Побеленная дверь, ведущая во внутренние комнаты, раскрывается, и в кухню богача вступает Кройндл в легком чепчике на блестящих черных волосах, в вышитом фартучке, прикрывающем ее красиво очерченный живот и бедра. На поясе — связка ключей, а в руке — тяжелая кожаная сумка на ремне, застегнутая на кожаную пуговицу. Она высокая, гибкая, с большими, похожими на черешни глазами и с точеным еврейским носом. Девица «в годах», как только что о ней здесь говорили. Ей, может быть, всего-то двадцать четыре — двадцать пять лет, но, судя по желтоватому оттенку матовой кожи и по синим теням под мрачноватыми глазами, можно было бы сказать, что она уже что-то пережила, что с нею случались беды. И явное несоответствие между ее строгим взглядом и добродушной улыбкой на полных губах — как сочетание кислого и сладкого, свойственное зрелому плоду.
Оставшиеся у дверей торговки проблеивают «доброго утра» и хотят убраться. Руки сами ищут серебряную мезузу, а лица под платками блестят, словно намазанные гусиным жиром. Для этих тяжело работающих бедных женщин особая честь отказаться от немедленного получения оплаты в доме реб Ноты и отложить ее на другой раз. Но Кройндл, красивая смотрительница, не желает об этом и знать.
— Нет! — отрезает она с улыбкой, а ее глаза остаются строгими. — Не стоит накапливать долгов. Эстерка этого не хочет.
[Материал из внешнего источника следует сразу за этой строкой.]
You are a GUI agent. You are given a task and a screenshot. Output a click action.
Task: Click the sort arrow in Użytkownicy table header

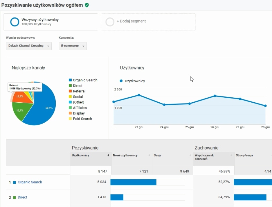(x=108, y=156)
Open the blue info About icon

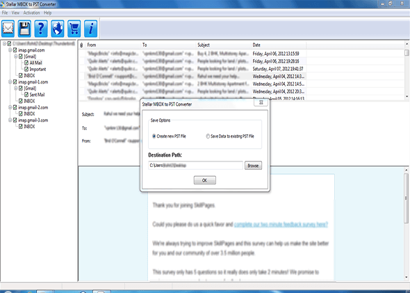(x=91, y=29)
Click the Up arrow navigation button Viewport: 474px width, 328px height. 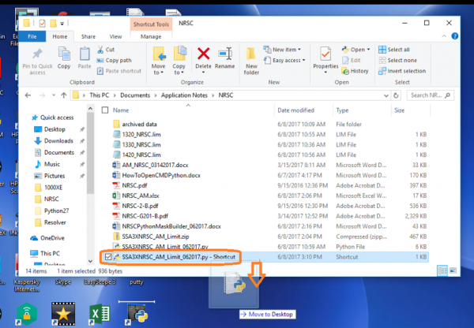tap(60, 95)
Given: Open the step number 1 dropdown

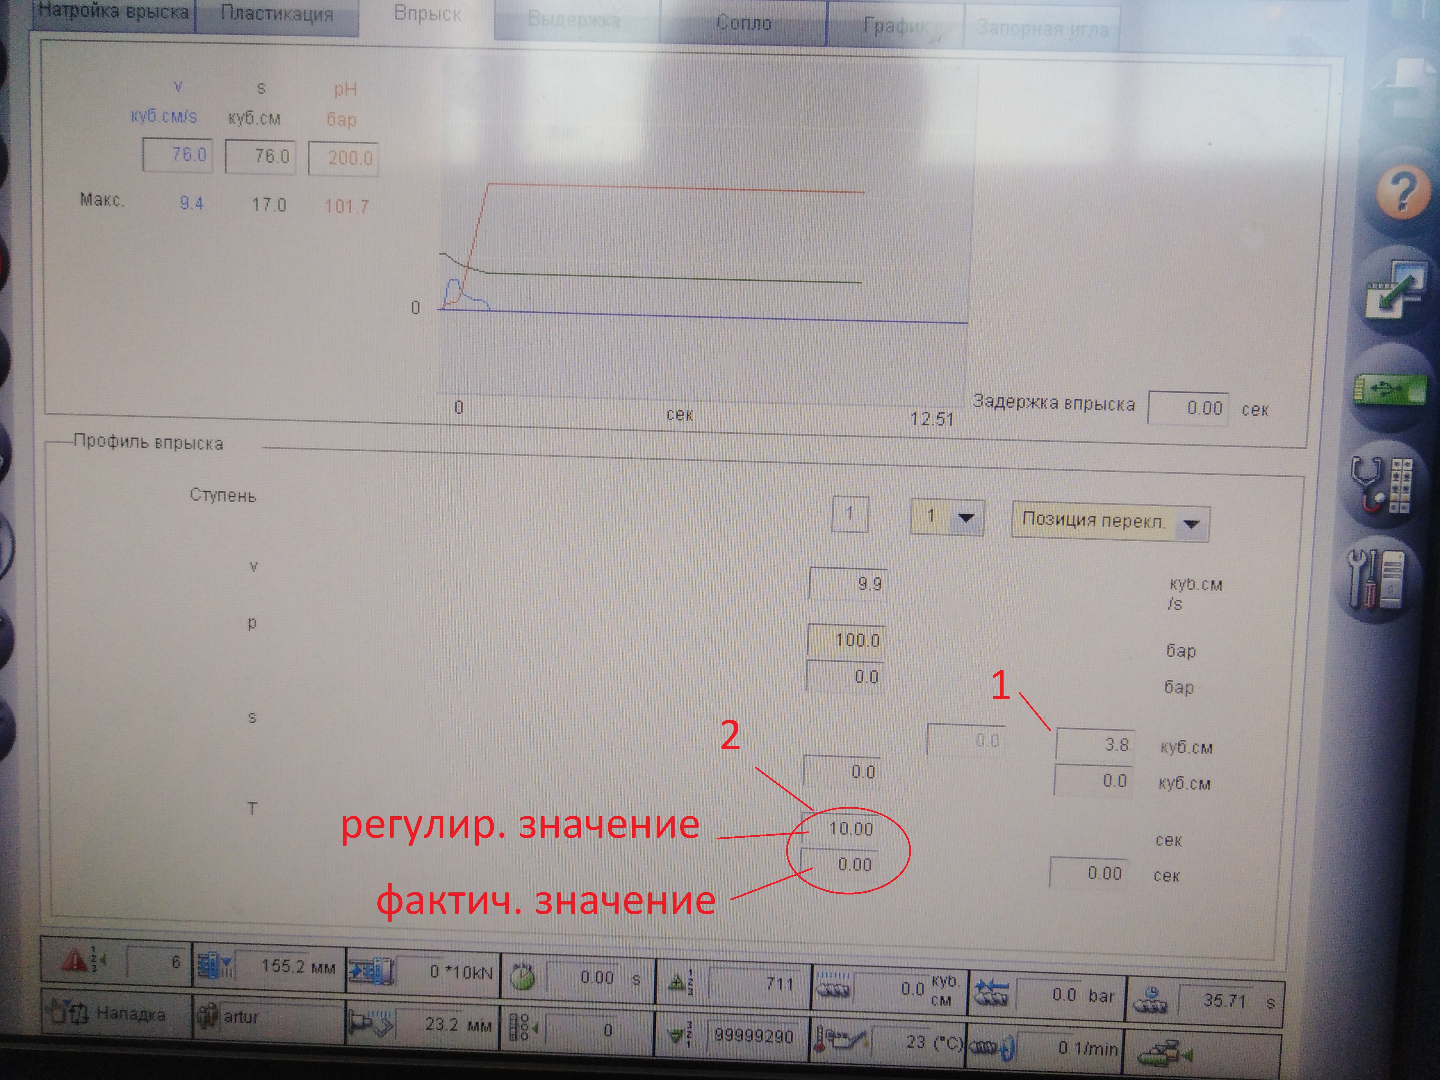Looking at the screenshot, I should [966, 518].
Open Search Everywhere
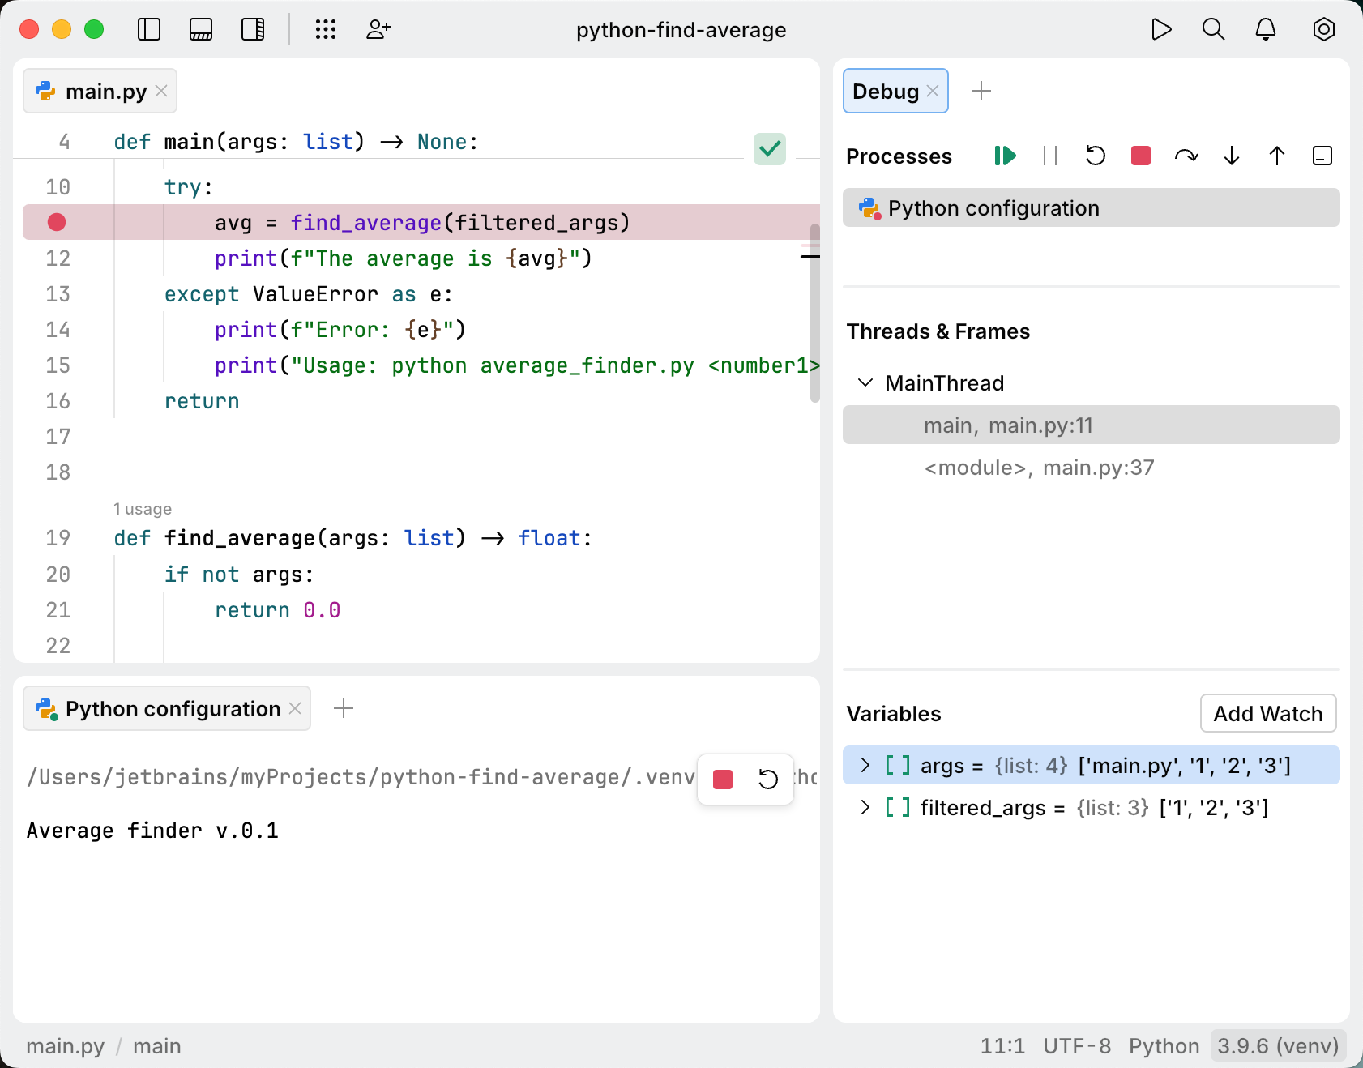The image size is (1363, 1068). tap(1213, 30)
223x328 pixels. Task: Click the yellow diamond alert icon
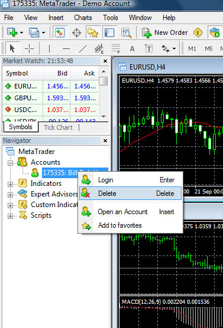198,32
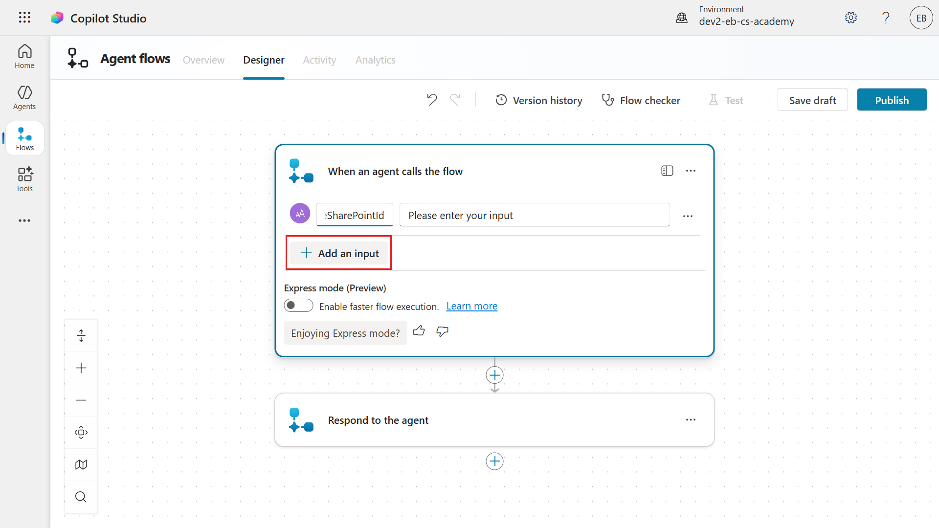Click the Publish button
Screen dimensions: 939x528
coord(892,100)
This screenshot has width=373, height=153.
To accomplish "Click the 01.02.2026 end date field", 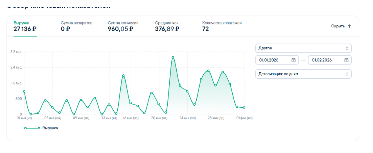I will tap(330, 60).
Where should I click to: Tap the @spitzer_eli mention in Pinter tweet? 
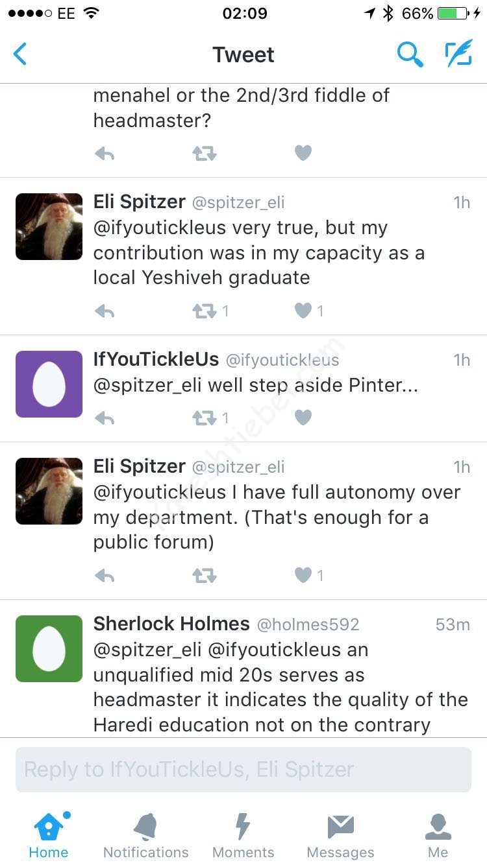click(x=147, y=385)
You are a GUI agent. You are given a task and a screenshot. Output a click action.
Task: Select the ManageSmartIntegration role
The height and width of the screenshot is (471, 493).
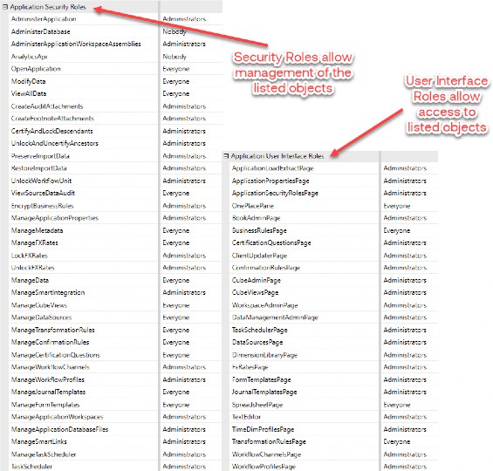pos(48,292)
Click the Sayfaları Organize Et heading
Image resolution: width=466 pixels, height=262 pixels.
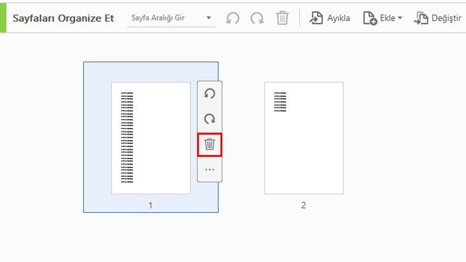63,18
Из кожаной сумки с пуговицей она вынимает тяжелые екатерининские монеты: четвертьфунтовые пятаки, нелепые семишники, каких в наши дни не увидишь даже в самых заброшенных краях. Как луна из-за облака, выплывают из сумки серебряные рубли — в полпальца толщиной. Для этих тяжелых монет наши прапрадеды и прапрабабки использовали те тяжелые ужасные кошели, которые отпугивают нас теперь и которые остались в наши дни у торговцев рыбой на рынке и у паромщиков на берегах рек. Такова была необходимость. Нынешние карманы лопнули бы под таким грузом меди и серебра. Однако поэтому и расценки в те времена были совсем иными. Гусь — за медный екатерининский пятак; миндальное печенье — за полторы копейки, а за пару серебряных рублей — обильное пропитание для большого хозяйства на целую неделю…
Получив щедрую оплату, торговки битой птицей и благовониями для обряда гавдалы[23] рассыпаются в благодарностях. Они прямо захлебываются и заикаются: «Дай Бог всем дожить…» Да, дай Бог всем дожить, Господи на небе, чтобы, чтобы…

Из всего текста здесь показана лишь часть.